L’une de nos convictions est également de ne pas cantonner l’évolution des salariés au management. Tout le monde n’est pas fait pour ça. Si tu fais 15 ans dans la même boîte (ou dans une autre) et que tu n’es pas manager, cela ne doit pas être un frein à ton évolution. L’entreprise a aussi besoin de compétences techniques.
Pas mal de grilles empêchent d’aller au-delà d’un certain niveau si tu n’es pas manager. De notre côté, nous pensons que la grille doit dissocier “contributeur individuel” et “manager”. Il faut donc considérer un parcours d'expertise (dans ton métier) et un parcours managérial.

“Quels sont les profils pour lesquels la transparence fut délicate à aborder ?”

Il y a 2 types de profils qui ont déclenché des discussions très intéressantes : les personnes en reconversion et celles venues de grosses boîtes. Nos conversations ont permis de nourrir nos réflexions et d’optimiser la grille.

☞ Les profils en reconversion professionnelle :
Ce profil peu commun nous a conduit à modifier notre algorithme. Prenons l'exemple d'une personne de 35 ans en reconversion professionnelle. Au regard de son ancienneté et de ses personnes à charge, elle devait démarrer à un niveau de rémunération très élevé, notamment par rapport à la moyenne du marché sur ce poste. Or, elle allait être formée par des personnes moins bien payées - car ayant moins d'ancienneté et sans personnes à charge.

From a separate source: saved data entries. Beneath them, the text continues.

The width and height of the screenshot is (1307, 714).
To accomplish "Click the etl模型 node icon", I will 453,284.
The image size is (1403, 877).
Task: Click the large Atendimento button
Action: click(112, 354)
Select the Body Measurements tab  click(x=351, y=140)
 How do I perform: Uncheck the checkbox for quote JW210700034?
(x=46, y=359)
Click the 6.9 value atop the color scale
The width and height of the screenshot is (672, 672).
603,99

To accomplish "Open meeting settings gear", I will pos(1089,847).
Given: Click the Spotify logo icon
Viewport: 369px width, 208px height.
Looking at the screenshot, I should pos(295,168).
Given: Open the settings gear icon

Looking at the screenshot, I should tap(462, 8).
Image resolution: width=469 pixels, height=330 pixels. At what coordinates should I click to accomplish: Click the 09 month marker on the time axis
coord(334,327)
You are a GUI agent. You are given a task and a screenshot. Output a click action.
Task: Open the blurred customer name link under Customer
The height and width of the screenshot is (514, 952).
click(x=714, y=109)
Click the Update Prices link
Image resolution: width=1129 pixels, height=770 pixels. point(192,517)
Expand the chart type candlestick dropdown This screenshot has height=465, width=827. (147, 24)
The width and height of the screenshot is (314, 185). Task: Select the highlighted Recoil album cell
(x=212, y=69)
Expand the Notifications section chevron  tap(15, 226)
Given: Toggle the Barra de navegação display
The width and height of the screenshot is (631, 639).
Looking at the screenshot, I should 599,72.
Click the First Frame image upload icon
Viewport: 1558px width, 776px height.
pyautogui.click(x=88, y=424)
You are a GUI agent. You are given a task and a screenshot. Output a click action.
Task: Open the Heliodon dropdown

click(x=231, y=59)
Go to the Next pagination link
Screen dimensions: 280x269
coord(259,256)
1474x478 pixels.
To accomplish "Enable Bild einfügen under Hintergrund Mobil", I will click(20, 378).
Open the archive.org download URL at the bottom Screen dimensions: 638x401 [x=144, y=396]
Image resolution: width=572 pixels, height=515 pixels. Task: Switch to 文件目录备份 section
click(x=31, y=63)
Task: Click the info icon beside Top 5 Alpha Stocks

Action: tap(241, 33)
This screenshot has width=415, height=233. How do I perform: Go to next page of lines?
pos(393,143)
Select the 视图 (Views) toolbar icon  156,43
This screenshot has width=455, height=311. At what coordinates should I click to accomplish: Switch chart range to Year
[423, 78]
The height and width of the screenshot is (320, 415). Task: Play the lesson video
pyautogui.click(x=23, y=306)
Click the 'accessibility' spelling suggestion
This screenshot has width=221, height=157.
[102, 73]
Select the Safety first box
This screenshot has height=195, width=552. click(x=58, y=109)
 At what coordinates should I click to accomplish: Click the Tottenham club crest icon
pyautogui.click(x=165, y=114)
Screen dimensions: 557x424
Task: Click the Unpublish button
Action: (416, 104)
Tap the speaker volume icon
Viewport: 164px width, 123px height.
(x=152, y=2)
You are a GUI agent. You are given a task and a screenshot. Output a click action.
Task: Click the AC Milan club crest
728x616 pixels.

Face à cet écart, nous avons modifié la manière d'attribuer le bonus d'ancienneté dans la vie active, en en faisant un pourcentage de la rémunération, et non plus un bonus fixe quel que soit le métier et le niveau de séniorité/impact de la personne dans cette grille. 

Cela nous a semblé important car nous valorisons les personnes nourries d'autres expériences, issues de différentes entreprises et métiers. Elles apportent beaucoup de valeurs et nous sommes persuadés que toutes les expériences apportent des compétences mobilisables dans l'entreprise.

☞ Les profils "grosses boites" :
Pour le recrutement d'un membre d'une de nos équipes, il nous fallait trouver un profil manager senior, capable de piloter une importante partie de nos salariés. Après plusieurs entretiens avec différentes personnes, nous pensions avoir trouvé LE profil idéal.

Néanmoins, son salaire était décorrélé de nos grilles, mais pourtant adapté au niveau du marché... Nous avons donc relevé les derniers niveaux de la grille, en augmentant dans le même temps les personnes qui étaient sur ces mêmes niveaux.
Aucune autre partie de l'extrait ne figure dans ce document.